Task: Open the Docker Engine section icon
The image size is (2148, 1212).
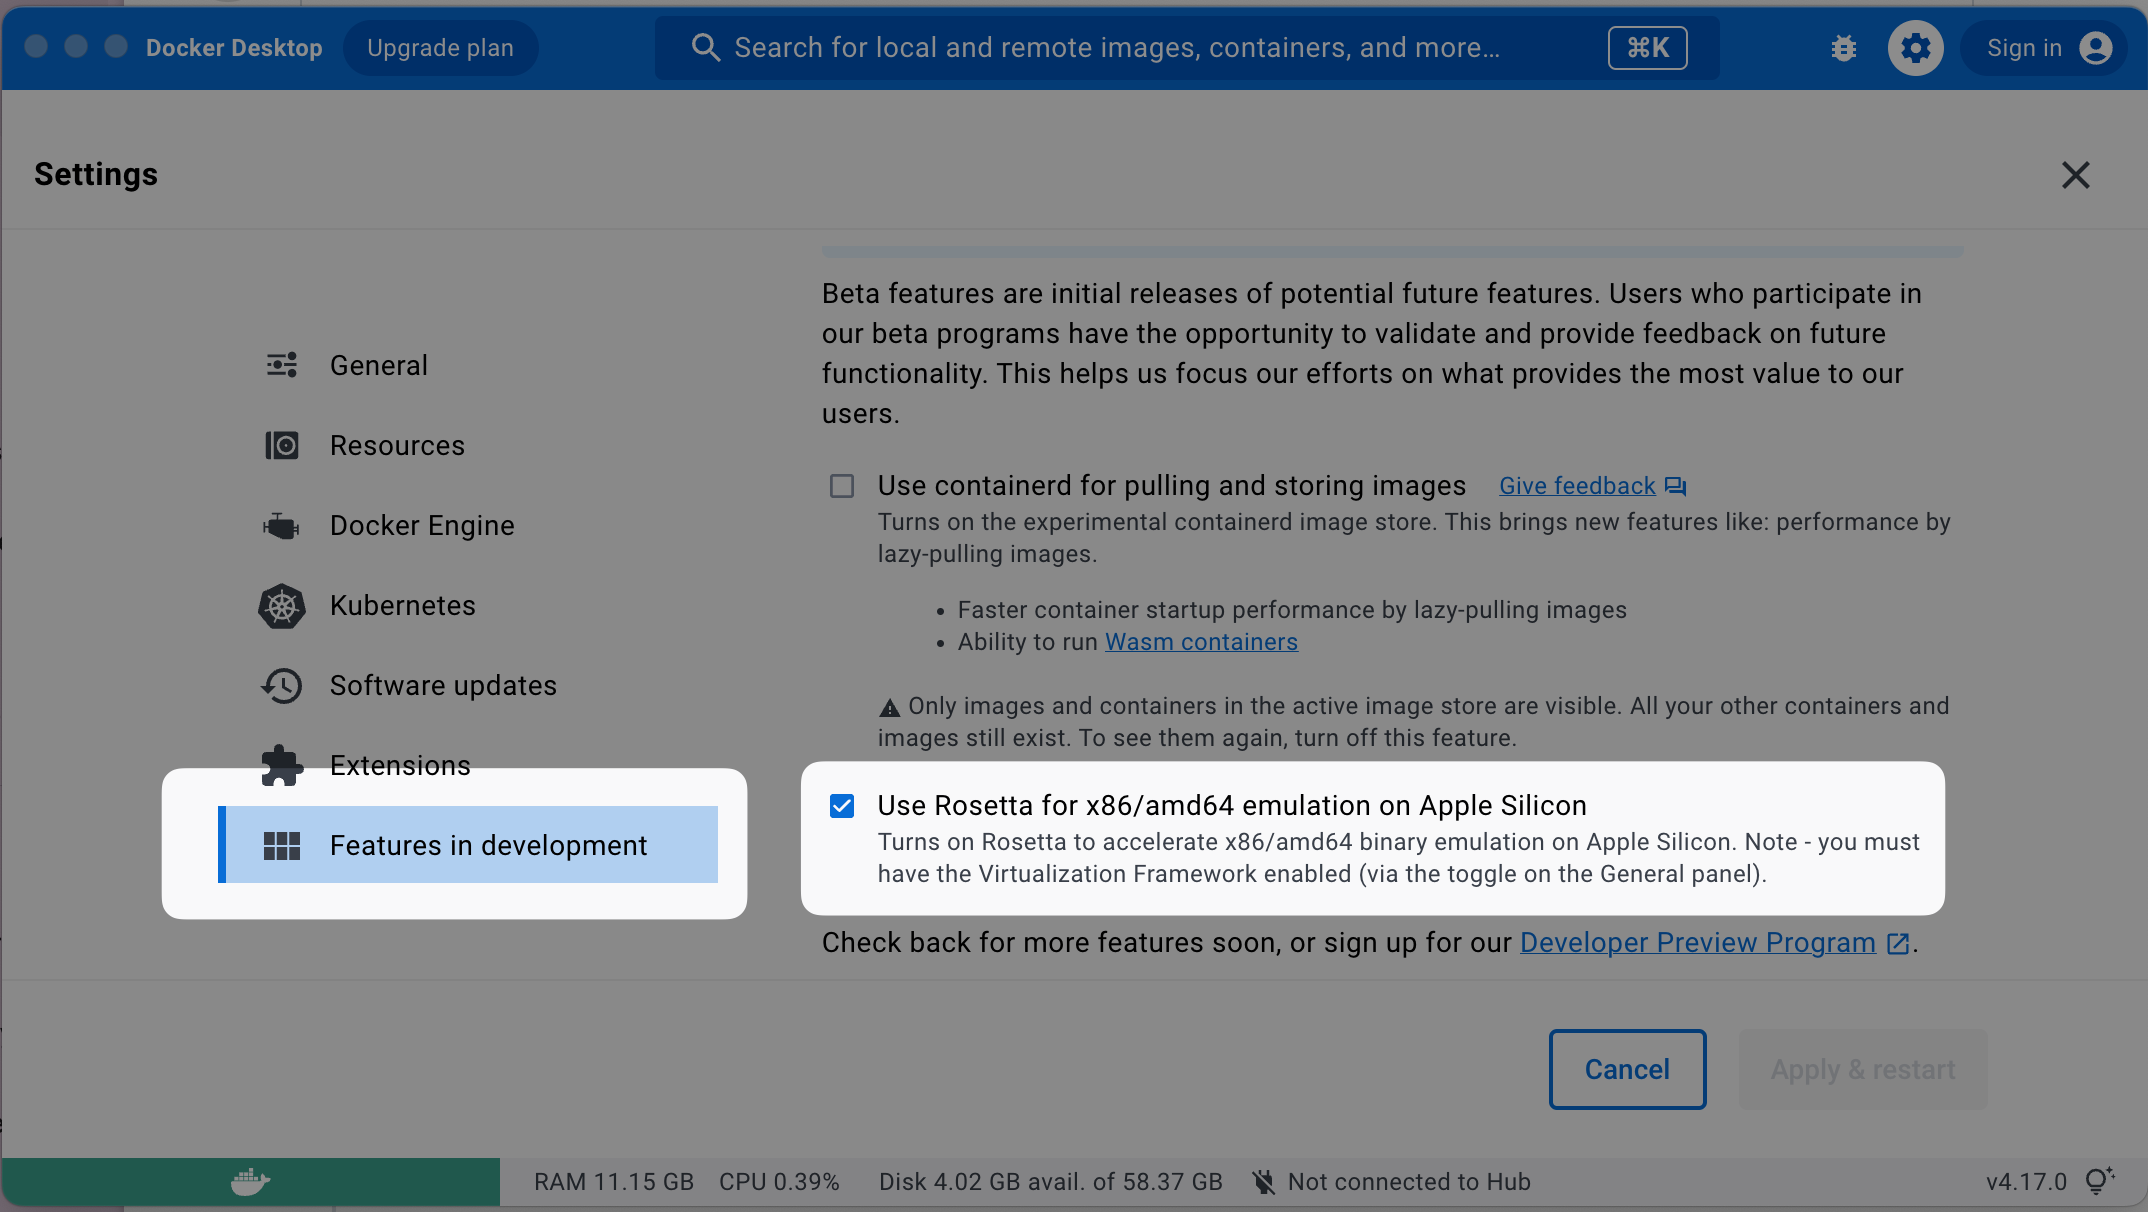Action: (x=281, y=525)
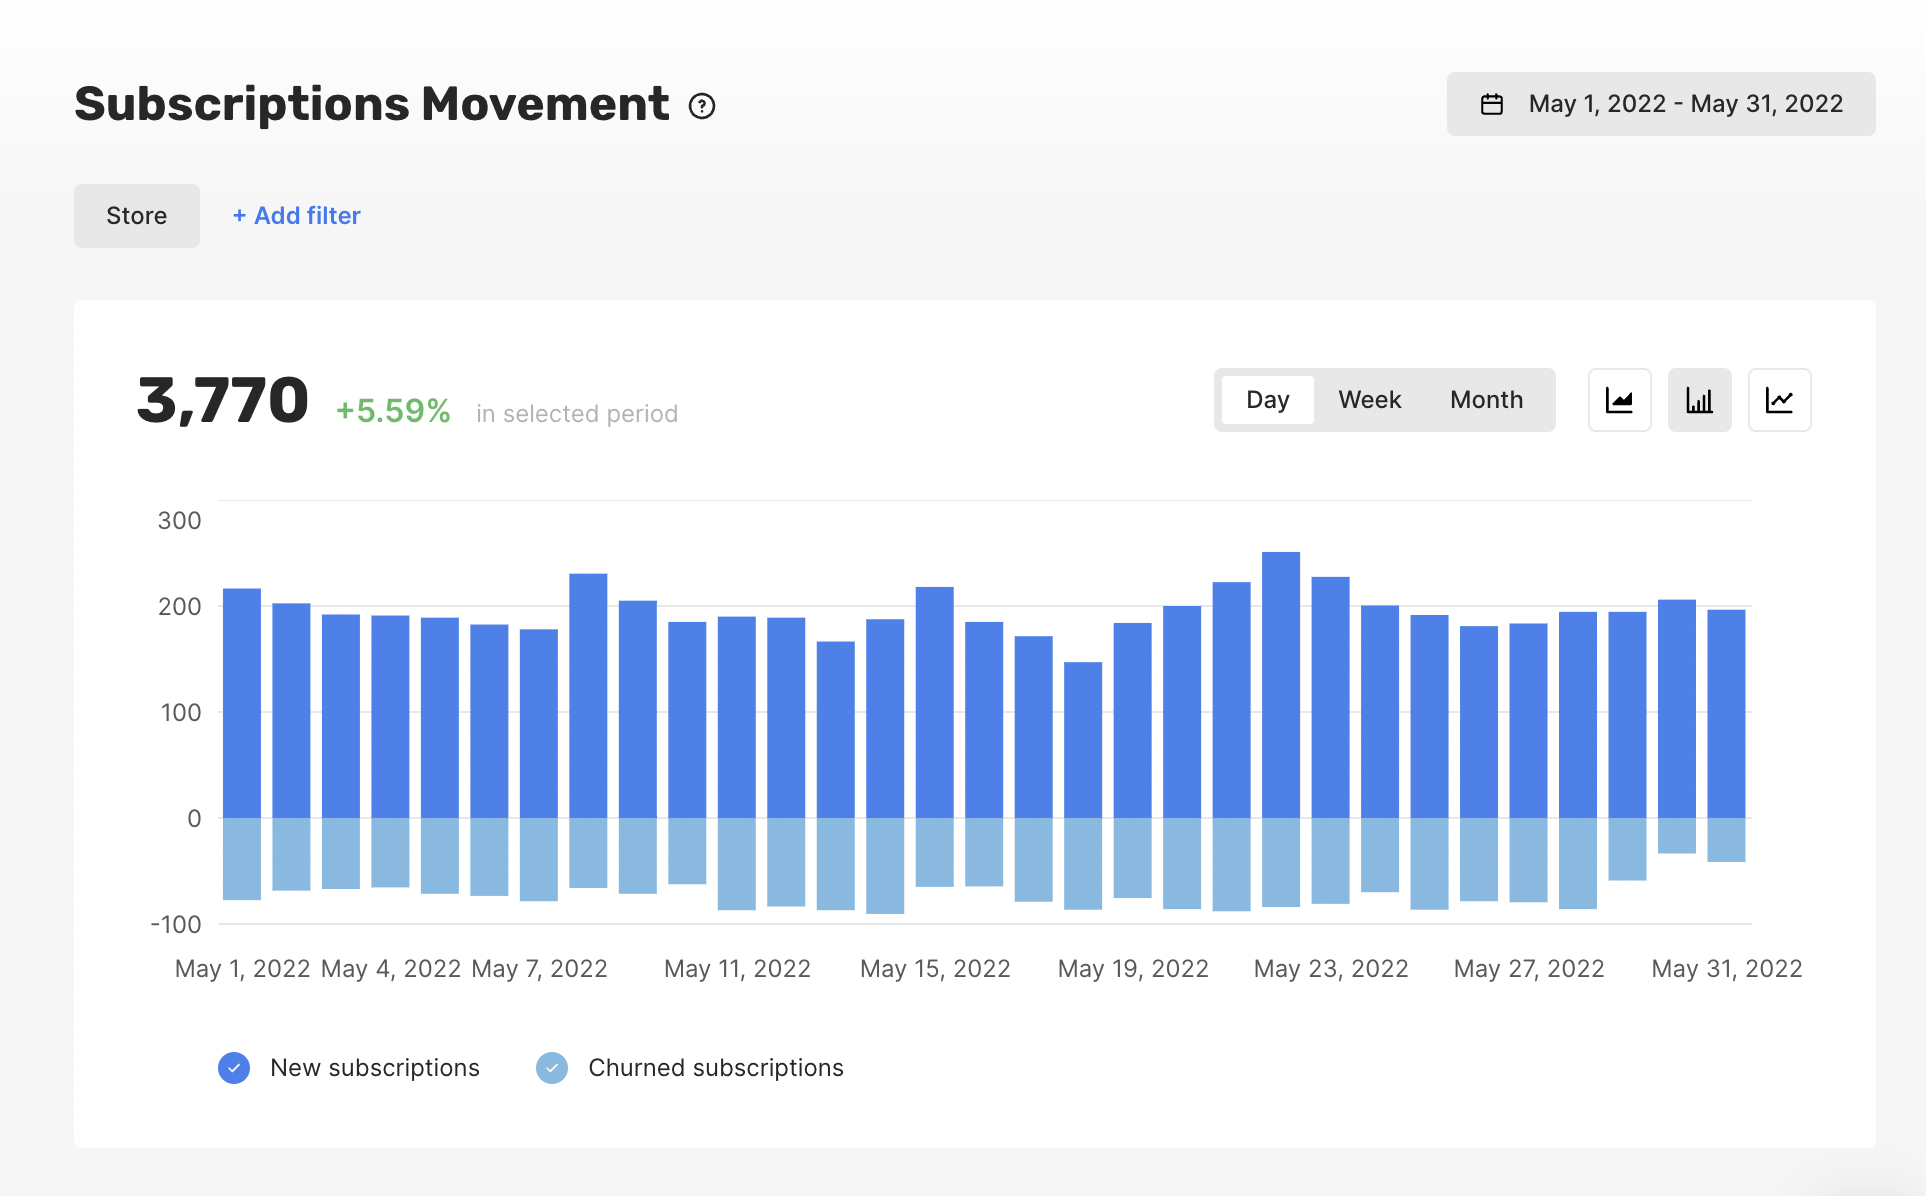
Task: Uncheck Churned subscriptions legend checkbox
Action: click(x=552, y=1068)
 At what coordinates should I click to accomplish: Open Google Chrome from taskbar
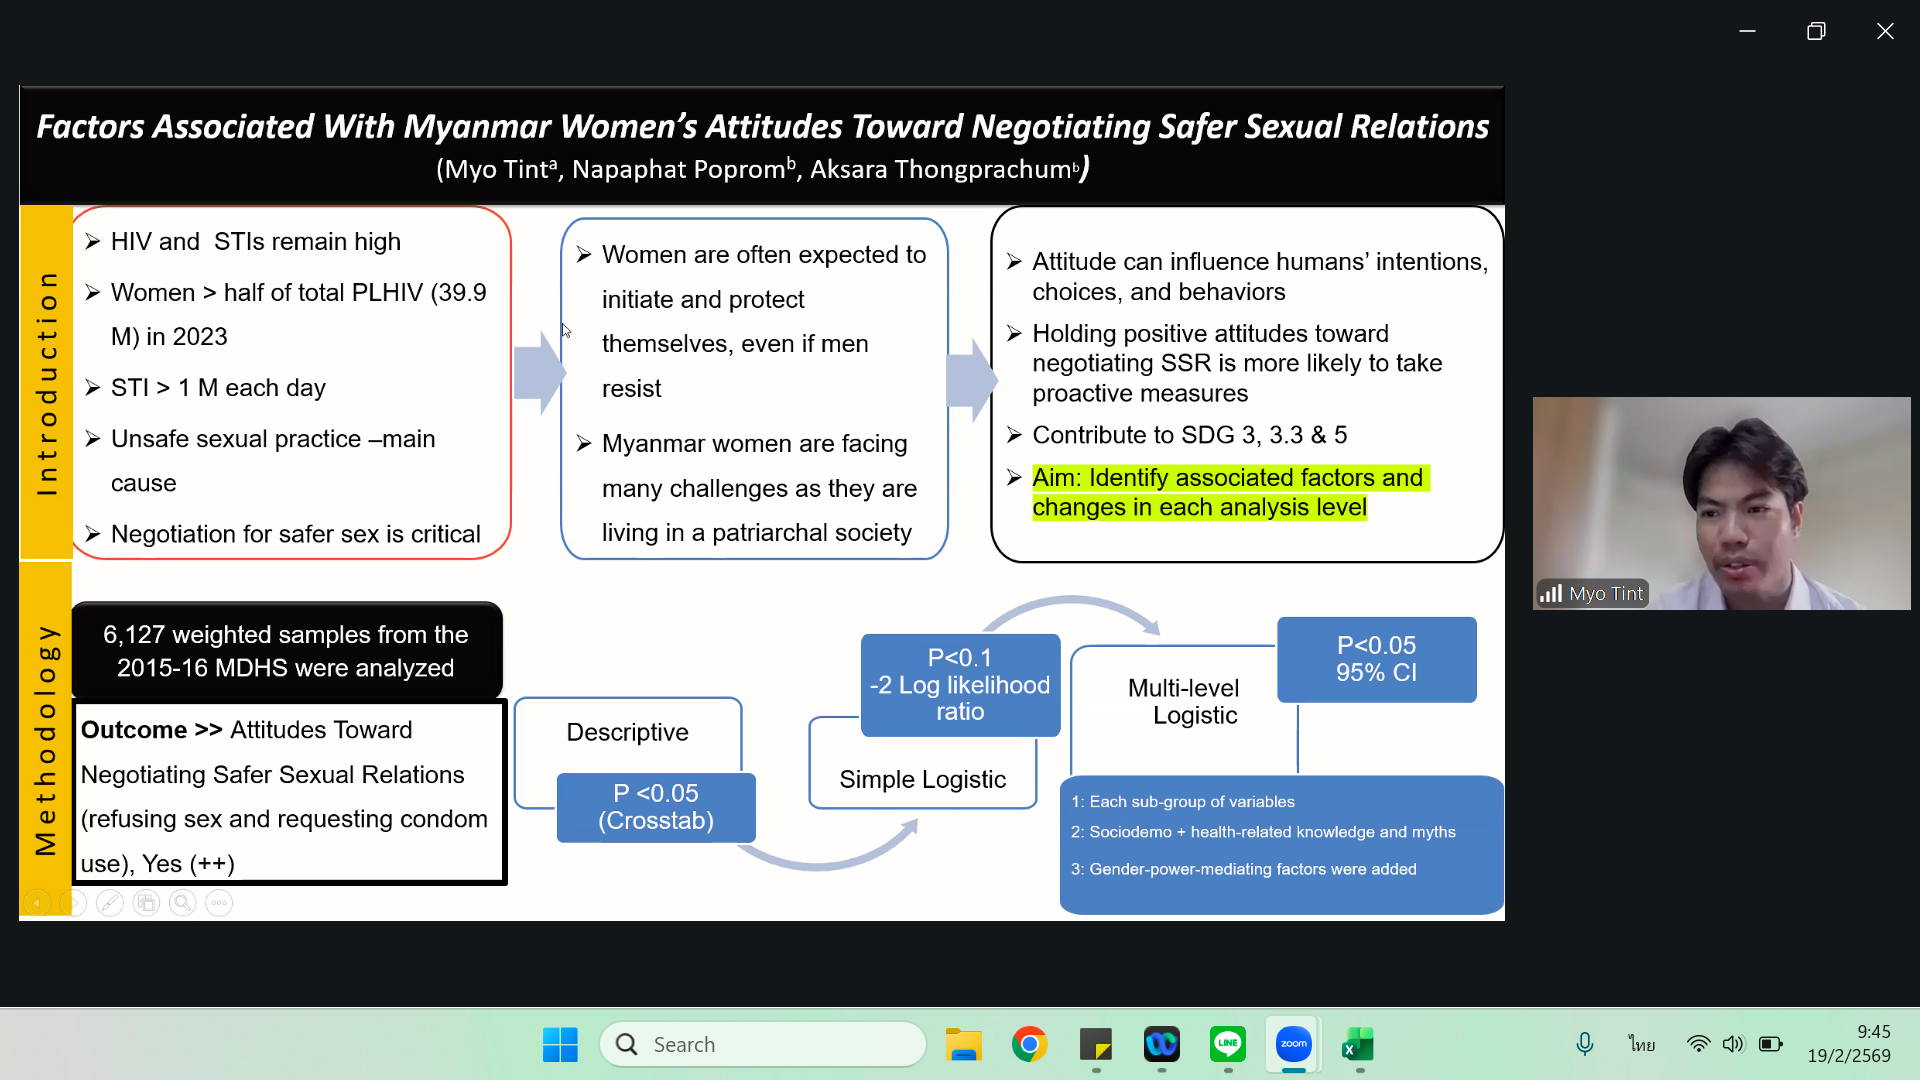pos(1029,1044)
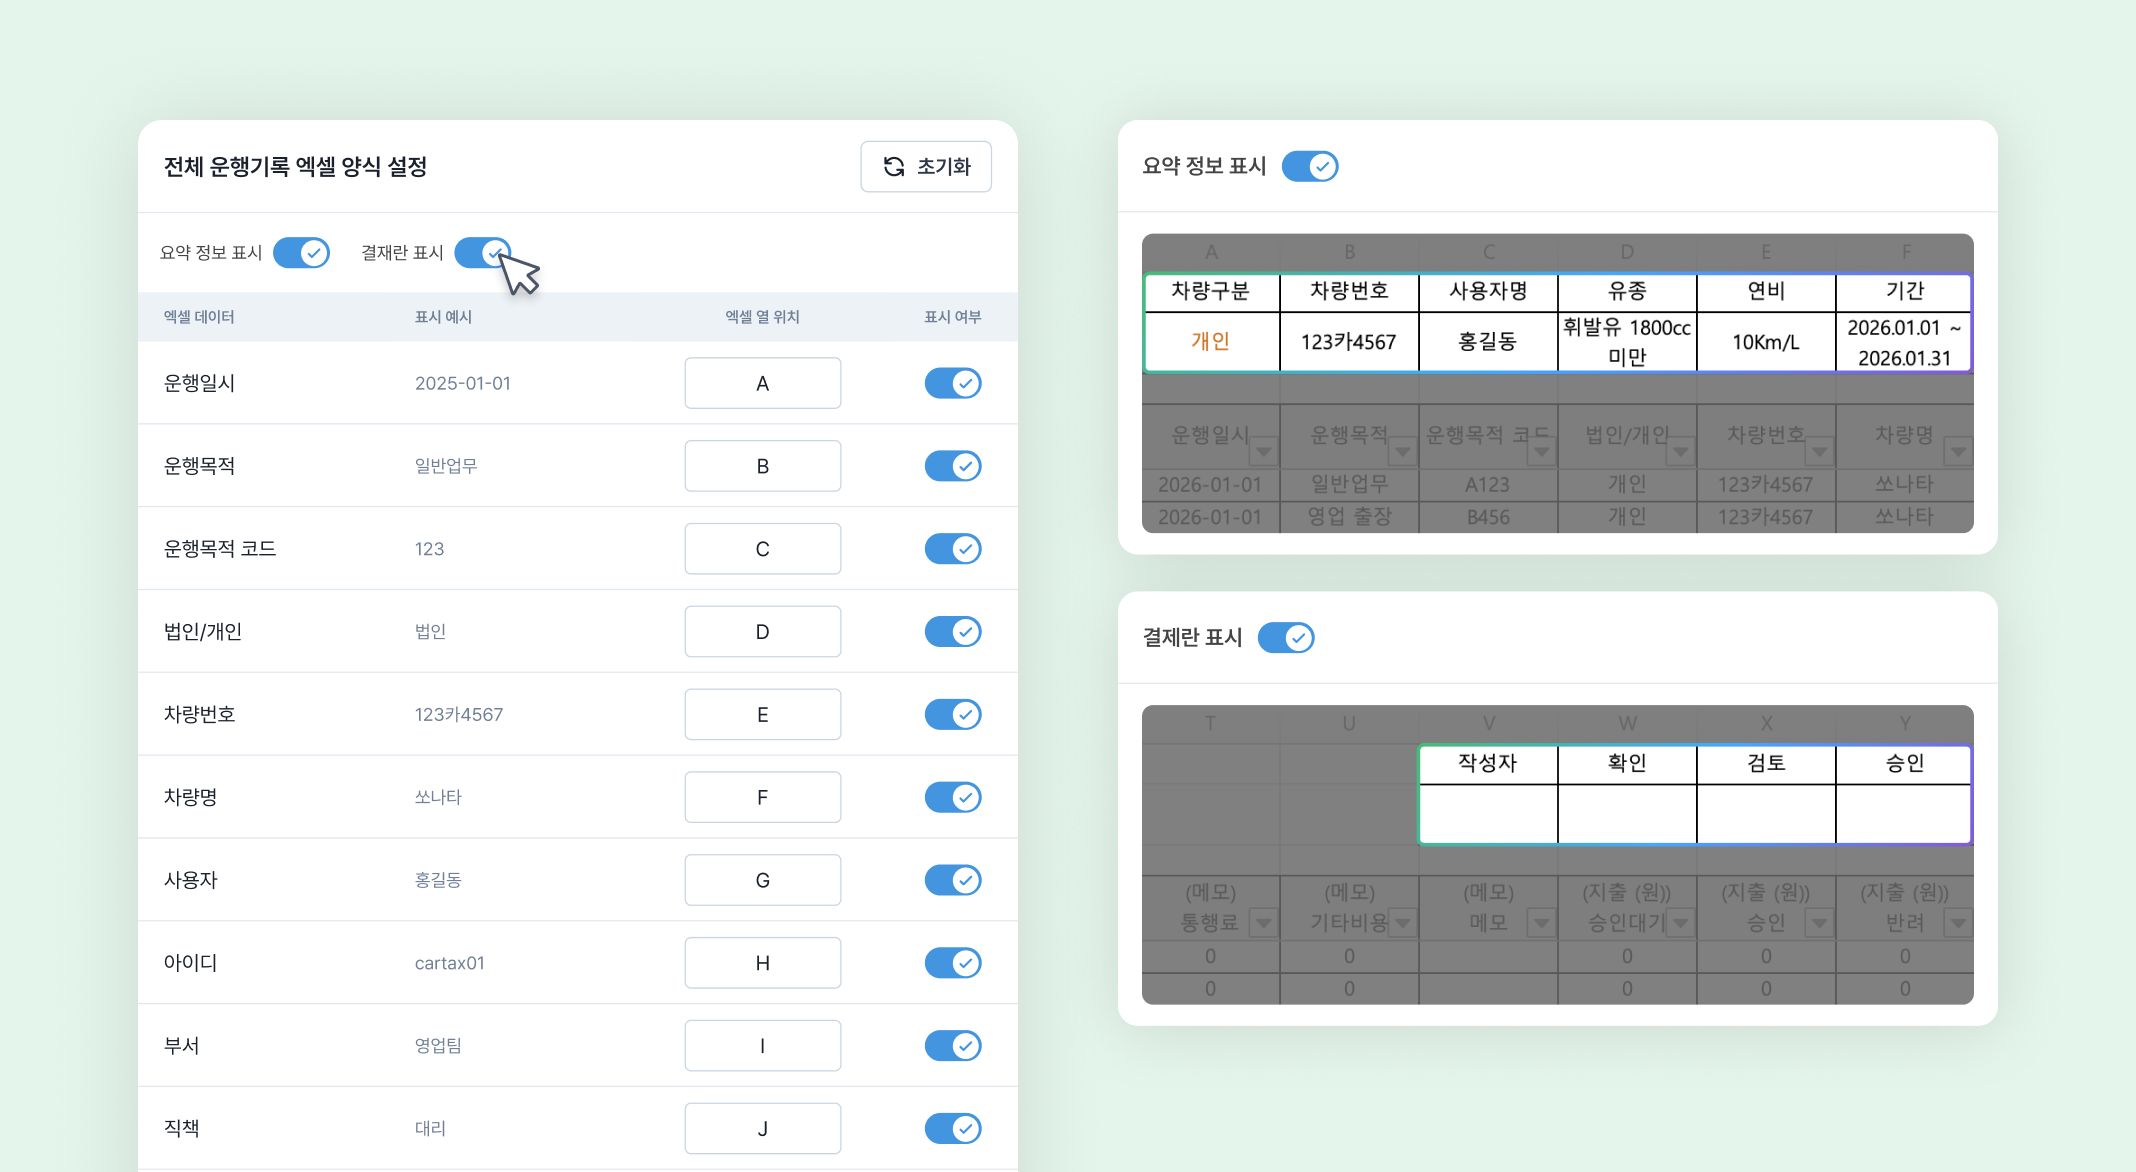Open 운행일시 filter dropdown in preview
2136x1172 pixels.
[x=1264, y=452]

━━━━

(What you need to do) Retype the whole listing. Keep every word exact but include no pictures.

(Response box)
Task: Open the Docker Engine section icon
The image size is (2148, 1212).
Action: (x=281, y=525)
Task: Uncheck Churned subscriptions legend checkbox
Action: click(x=552, y=1068)
 At what coordinates should I click to accomplish: Open Google Chrome from taskbar
pos(1029,1044)
Open 운행일시 filter dropdown in preview
2136x1172 pixels.
[x=1264, y=452]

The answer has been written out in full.